Strengths and Limitations

Our rigorous study design for assessing fidelity, including audio-recording each session, utilizing multiple coders, and establishing IRR, was a major strength of this work. In addition to initially establishing IRR, our ongoing assessment of IRR and re-training, as needed, was also a strength (Johnson et al. 2019). One limitation for this study included not capturing unique sessions. Some facilitators had to combine sessions (most commonly Sessions #5 & #6) due to agency and client needs. Since this would have created complications for the coders, these sessions were eliminated from being scored. In the future, it may be helpful to score these sessions to see if there is any variation in fidelity when sessions are combined. A second limitation was the number of statistical hypothesis tests. While we used Tukey’s adjustment for multiple pairwise post hoc comparisons for potential predictors with more than two categories, we evaluated 11 different potential predictors for each outcome and the number of tests performed nonetheless increased the risk of making a type I error. Foreseeing this issue, we developed an analysis plan (see Online Appendix A) a priori to document and outline the statistical hypothesis tests and to prevent too many ad hoc analyses. Lastly, the small sample size, especially in training modality subgroups, presents another limitation for examining subgroup differences in study outcomes. Note that although statistically significant differences in adherence scores between some subgroups were observed, we caution the reader that these results cannot be deemed confirmatory as these mean estimates may be unstable. We further caution the reader that while there were largely insignificant findings in comparing paraprofessional home visitors to MHPs, we cannot claim that the two are equivalent as this was not designed as a formal equivalence study. The failure to reject our null hypothesis simply means that in this dataset we do not have evidence against the claim that the outcome scores, on average, are equal across the two groups.

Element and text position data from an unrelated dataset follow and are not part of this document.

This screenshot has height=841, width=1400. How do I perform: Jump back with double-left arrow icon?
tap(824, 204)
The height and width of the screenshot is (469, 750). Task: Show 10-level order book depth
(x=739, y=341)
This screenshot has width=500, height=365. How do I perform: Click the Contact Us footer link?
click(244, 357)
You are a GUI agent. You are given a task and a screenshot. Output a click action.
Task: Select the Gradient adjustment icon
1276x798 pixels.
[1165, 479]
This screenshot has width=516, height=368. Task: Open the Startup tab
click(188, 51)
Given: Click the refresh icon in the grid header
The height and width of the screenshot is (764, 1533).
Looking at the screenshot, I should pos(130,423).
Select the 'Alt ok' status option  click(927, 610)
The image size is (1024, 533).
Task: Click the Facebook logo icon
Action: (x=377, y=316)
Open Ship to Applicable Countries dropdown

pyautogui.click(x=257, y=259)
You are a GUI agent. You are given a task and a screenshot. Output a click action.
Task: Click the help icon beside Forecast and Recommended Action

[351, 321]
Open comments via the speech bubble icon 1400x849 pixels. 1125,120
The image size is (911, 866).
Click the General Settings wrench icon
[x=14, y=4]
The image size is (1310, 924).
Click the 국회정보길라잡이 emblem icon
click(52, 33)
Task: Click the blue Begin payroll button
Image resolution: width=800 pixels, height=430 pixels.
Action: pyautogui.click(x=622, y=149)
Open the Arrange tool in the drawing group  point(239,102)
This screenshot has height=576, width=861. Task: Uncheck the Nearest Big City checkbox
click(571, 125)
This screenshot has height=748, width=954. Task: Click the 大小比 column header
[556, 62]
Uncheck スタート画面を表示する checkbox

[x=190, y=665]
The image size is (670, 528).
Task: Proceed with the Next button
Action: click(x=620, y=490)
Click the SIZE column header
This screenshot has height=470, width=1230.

Findings of this study suggest that paraprofessionals can deliver a CBT intervention with a comparable level of fidelity as MHPs, adding to the literature that they may be a feasible and cost-effective alternative for delivering CBT in underserved communities. Our findings have significant implications for the adoption and sustainment of evidence-based interventions in the context of HV programs. Although HV models that use professionals (e.g., social workers, nurses) exist, most HV models employ paraprofessionals. Our findings suggest that HV programs should feel comfortable in having paraprofessional home visitors—trained on MB—deliver the intervention to clients. The variables that appear preliminarily associated with adherence and competency will also guide the researchers in improving language and structure of the MB instructor manual, and future trainings and supervision of facilitators.